Faros AI raises $20M to bring visibility to software engineering teams

Three years ago, Vitaly Gordon, one of the founding members of Salesforce’s Einstein research division, started Faros AI, a platform for software engineers designed to bring key operational data into one place. Alongside Shubha Nabar and Matthew Tovbin, two fellow ex-Salesforce employees and Einstein co-founders, Gordon sought to help developers better navigate common workflow challenges by shining a light on top bottlenecks.

“Our background was in building machine learning products and engineering teams, and we were motivated by our frustration with the black-box that was engineering operations,” Gordon told TechCrunch via email. “We found that while we were helping Salesforce customers harness AI to improve business outcomes, our visibility and insight into our own engineering processes was sorely lacking. And it wasn’t just us. Most sizable software engineering organizations today are largely flying blind.”

Word spread — and investors flocked. Faros today announced it raised $20 million in a Series A funding round led by Lobby Capital with participation from SignalFire, Salesforce Ventures and Operator Collective. Gordon says that the round, which brings Faros’ total raised to $36 million, will be put toward bolstering Faros’ go-to-market strategy, R&D and customer success initiatives.

Faros AI

A look at Faros’ dashboard, which uses AI and analytics to help engineers gain visibility into their larger organizations’ work. Image Credits: Faros

According to Gordon, Faros “hadn’t touched” most of the cash from its previous fundraise. But the company ended up hitting milestones sooner than expected, tripling its customer base and quadrupling revenue over the past 12 months.

“Given the unprecedented opportunity to tap top talent and expand our go-to-market footprint, while everyone else is cutting costs and scaling back, we decided to move forward and raise additional capital,” Gordon said.
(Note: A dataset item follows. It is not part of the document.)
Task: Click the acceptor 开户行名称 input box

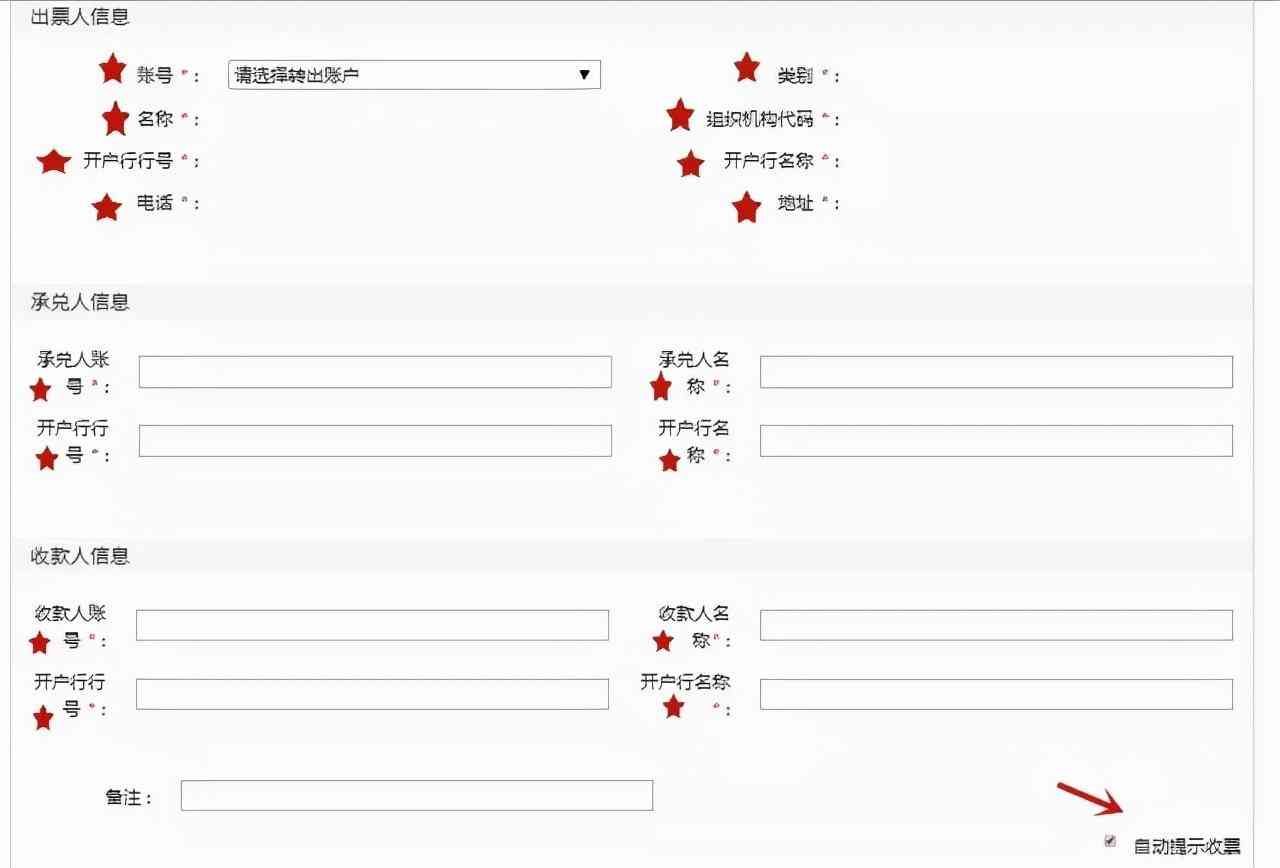Action: point(995,440)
Faros as it exists today aims to provide a “single-pane” view across a software engineering team’s work, goals and velocity. Customers can connect various data sources to the platform, starting with out-of-the-box modules and benchmarks and then customizing and building their own analytics.

The idea behind Faros is to allow engineers, engineering team managers and the C-suite to measure an organization’s health and tech debt, as well as things like the dependencies between departments and bottlenecks in processes. The platform can break down time spent on feature development versus tech debt and measure the efficacy of onboarding processes, Gordon points out — plus track seniority and tenure by team, location and other dimensions.
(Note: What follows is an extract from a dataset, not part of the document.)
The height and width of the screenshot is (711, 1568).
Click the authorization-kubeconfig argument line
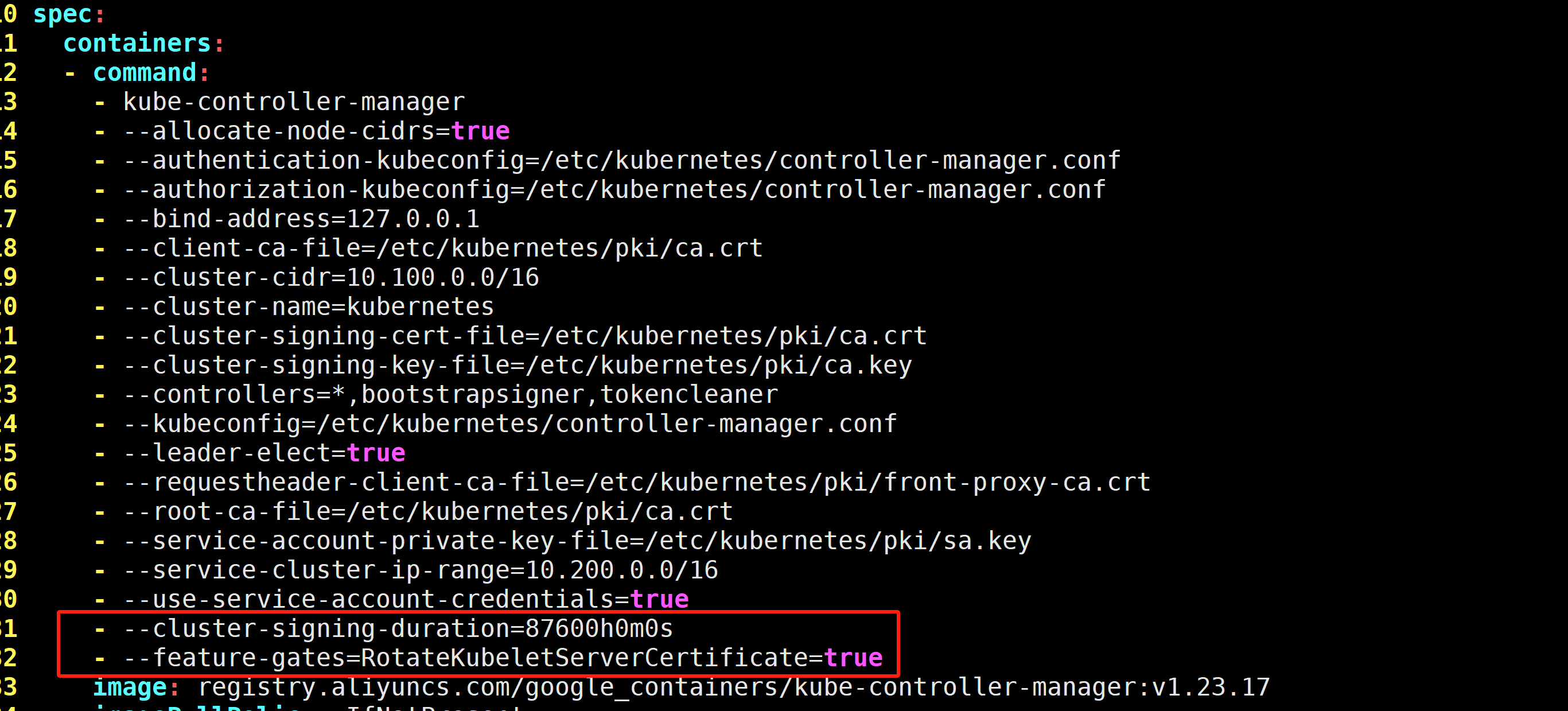[614, 189]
“Software is eating the world and engineering becomes the highest budget item for every company,” Gordon said. “With Faros AI, companies no longer have to fly blind and teams can do more with less.”

I can’t speak to Faros’ effectiveness. But there’s some evidence to suggest that today’s software engineering teams do, indeed, lack visibility, to Gordon’s larger point.

Engineering management platform Jellyfish — not the most unbiased of sources in this area, granted — found in a recent survey that engineering and technical leaders underestimate the amount of time their teams end up spending on unplanned work by 81%. According to the same survey — which, again, must be taken with a grain of salt — teams using engineering management platforms dedicate 25% more time to innovation while spending 18% less time on customer support issues and bugs.

Faros AI

Another look at Faros’ platform capabilities. Image Credits: Faros

“While every tech company is seriously affected by the current market conditions, we are experiencing significant tailwinds from companies exploring how they can do more with less, and shifting their engineering resources to core functionality while looking to partner with vendors that can offload this undifferentiated work,” Gordon said.

A portion of the funding from Faros’ recent tranche will support the rollout of Lighthouse AI, Faros’ newly unveiled AI engine that allows users to gather insights about engineering operations from disparate systems — tapping natural language for data analysis. Gordon sees it as the natural evolution of Faros’ platform, enabling engineers to make sense of the vast amounts of data that their organizations generate each day.

“The AI revolution has only just begun,” Gordon said. “We anticipate that every aspect of software engineering is going to be transformed by AI in the next five years, and at Faros, we are making sure that operational intelligence keeps pace, allowing engineering organizations to make that transition with confidence.”

Faros currently has 35 employees and anticipates that number doubling in the next 12 months.